Beranjak remaja, mama menambah perannya sebagai sahabat. Semua kisah tidak ada yang aku sembunyikan darinya. Ia layaknya sahabat yang tidak labil, teman yang tidak egois, nasihatnya akurat, dan ucapannya menguatkan. Mama banyak bercerita, tentang tika kecil yang loncat kesana-kesini dengan tas mickey mouse merah, tentang tika kecil yang memaksa sekolah sejak umur 3 tahun,  tentang tika kecil yang lebih senang pakai baju ayah daripada bajunya sendiri, tentang tika kecil yang pernah takut pulang karena bajunya basah main banjir, tentang tika kecil yang perlu waktu sebulan untuk menghafal nama adek barunya, tentang tika kecil yang selalu menghabiskan banyak cat cair untuk menggambar winnie the pooh, tentang tika yang sampai umur 6 tahun tidak bisa mengucapkan huruf "R" dengan benar, dan tentang tika yang langsung sembuh malaria ketika dibelikan permen fox 2 kaleng dan kalung berlian imitasi.
Sampai akhirnya, ceritanya tentang Malin Kundang telah berganti peran, dewasa ini, akulah yang bercerita banyak. Beliau mendengarkan ceritaku sampai aku tertidur dengan ceritaku sendiri. Dan ia akan tetap di sampingku sampai besok pagi.
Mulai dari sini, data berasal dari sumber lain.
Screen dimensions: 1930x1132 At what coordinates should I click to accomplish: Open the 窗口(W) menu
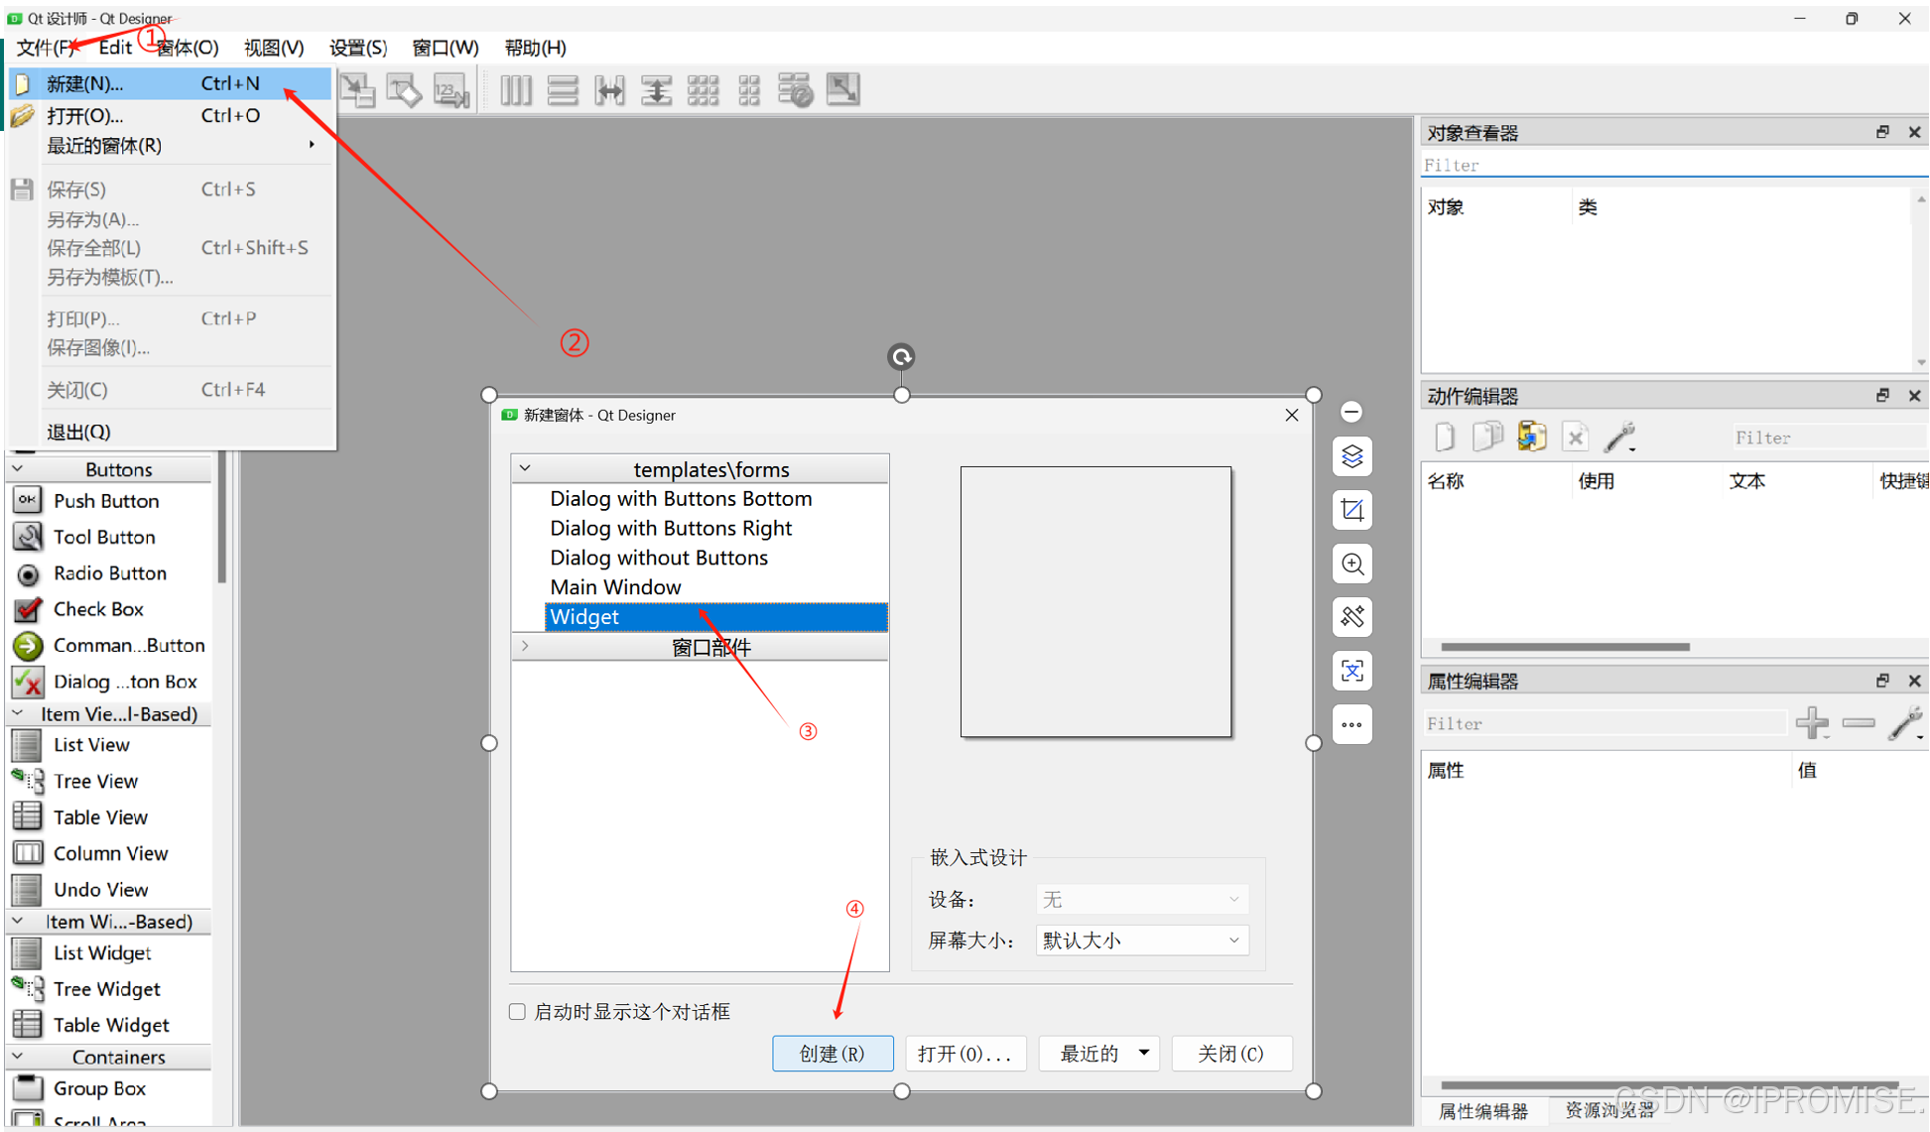pyautogui.click(x=445, y=48)
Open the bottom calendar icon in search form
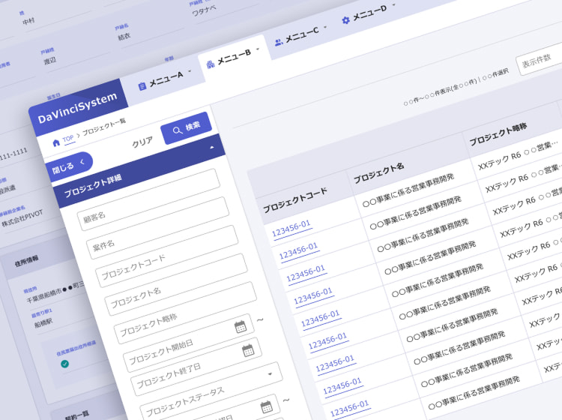This screenshot has width=562, height=420. [265, 407]
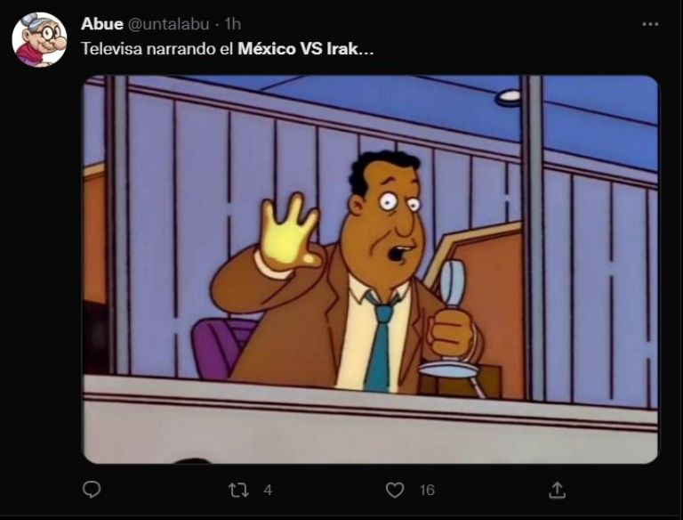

Ya, dialah perempuan hebat-ku.Yang bersedia menyiapkan sarapan ketika semua keluarga masih larut dalam mimpi, kemudian mengajar sampai siang. Kepasar dan memilih sendiri menu makan siang dan malam. Belum sempat istirahat, beliau akan langsung kedapur, selesai memasak dan shalat ashar beliau akan direpotkan dengan adek-adekku. Malamnya, sibuk menyiapkan makan malam, membersihkan meja, mengoreksi tugas sekolah, dan akan tidur paling akhir menunggui Ayah yang pulang larut dari pengajian. Mama, yang di awal tahun 2000 sudah benar-benar bisa memasak dengan baik dan lezat.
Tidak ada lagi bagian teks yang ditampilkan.